_Given data_:
Start of Block

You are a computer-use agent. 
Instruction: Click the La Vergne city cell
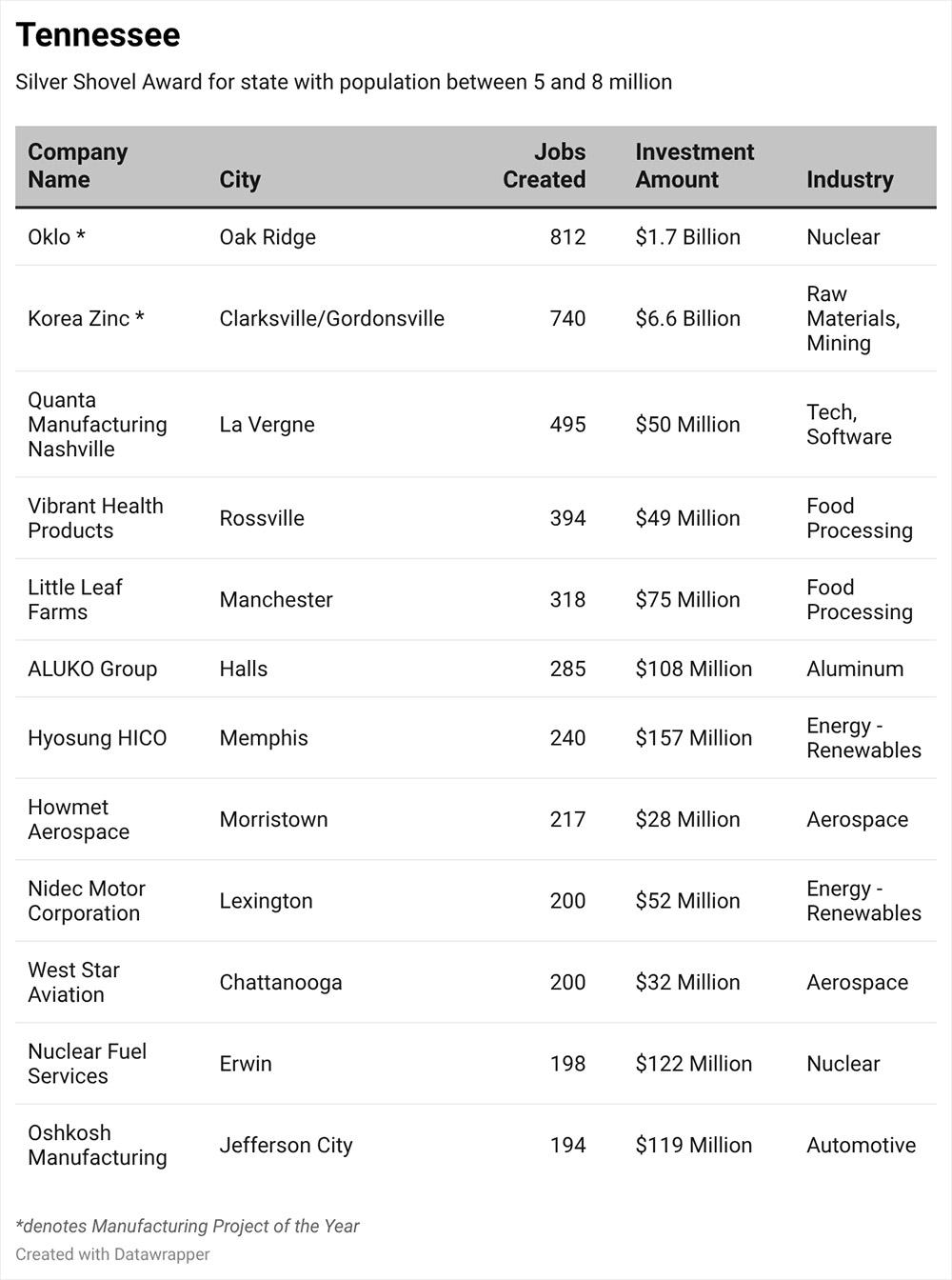(267, 425)
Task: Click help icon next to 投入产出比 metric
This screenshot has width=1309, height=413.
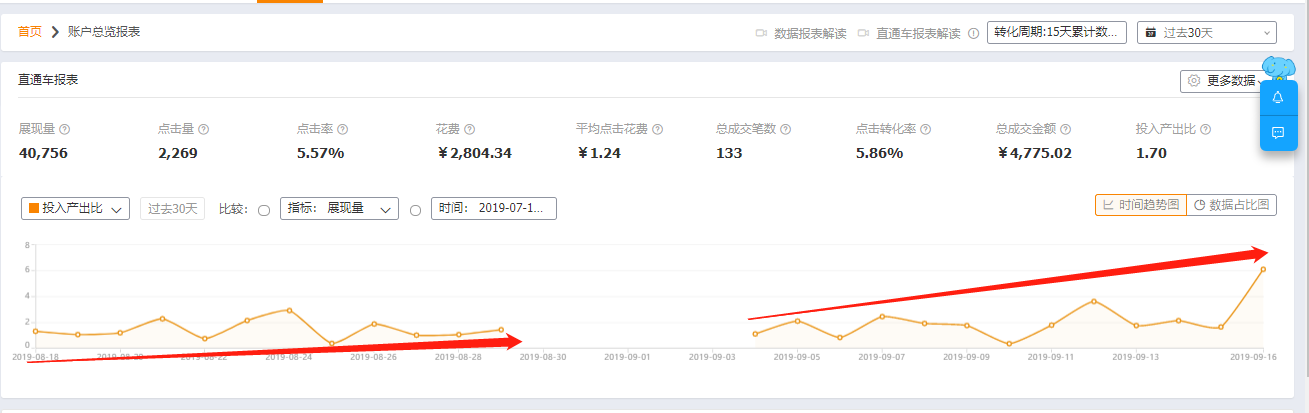Action: pyautogui.click(x=1205, y=130)
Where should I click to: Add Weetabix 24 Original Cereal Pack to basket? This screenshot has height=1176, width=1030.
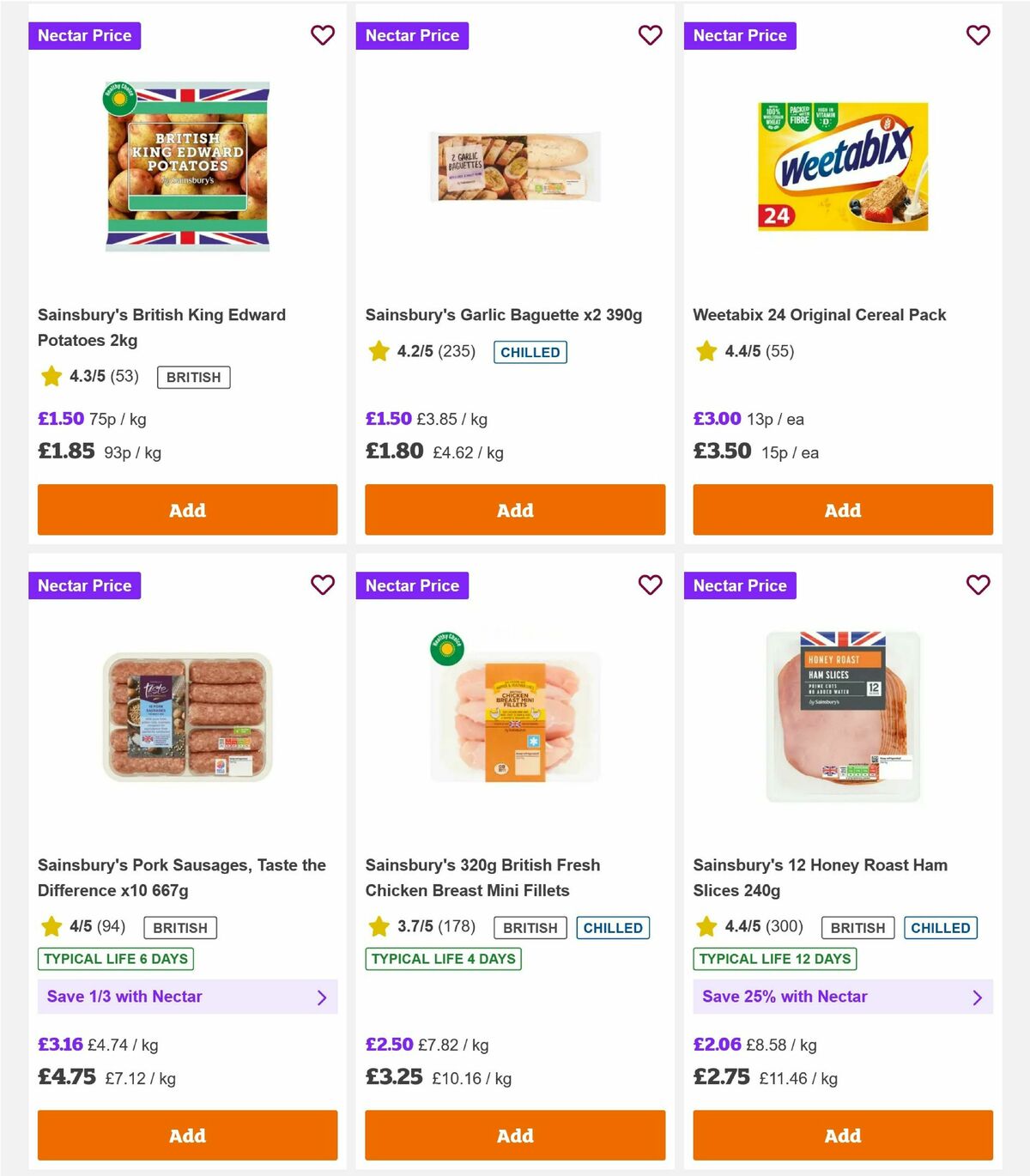tap(843, 509)
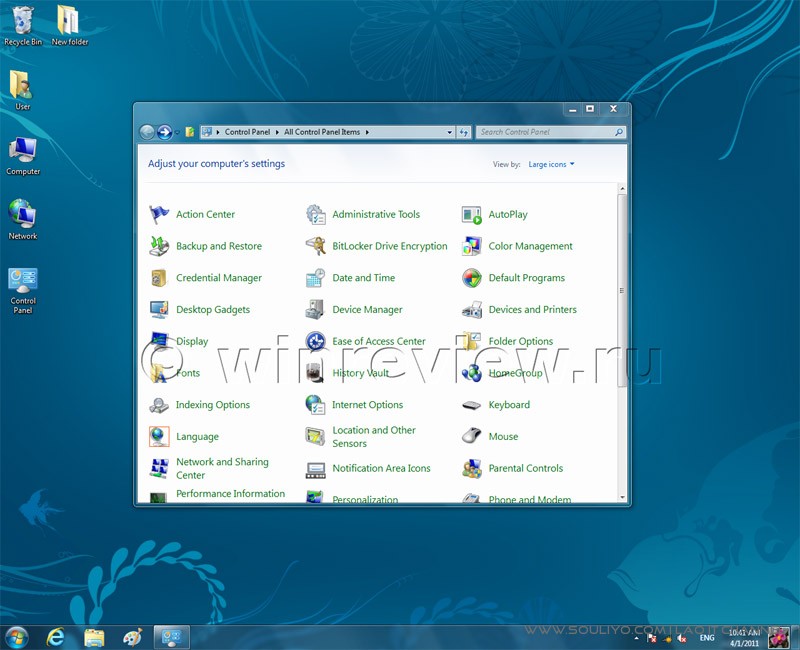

End of Block

Reproduce every record above word for word. Leave the pictures out.

_Written answer_:
You are a computer-use agent. 
Instruction: Click the La Vergne city cell
(267, 425)
Task: Click help icon next to 投入产出比 metric
This screenshot has width=1309, height=413.
Action: pyautogui.click(x=1205, y=130)
Where should I click to: Add Weetabix 24 Original Cereal Pack to basket? This screenshot has height=1176, width=1030.
tap(843, 509)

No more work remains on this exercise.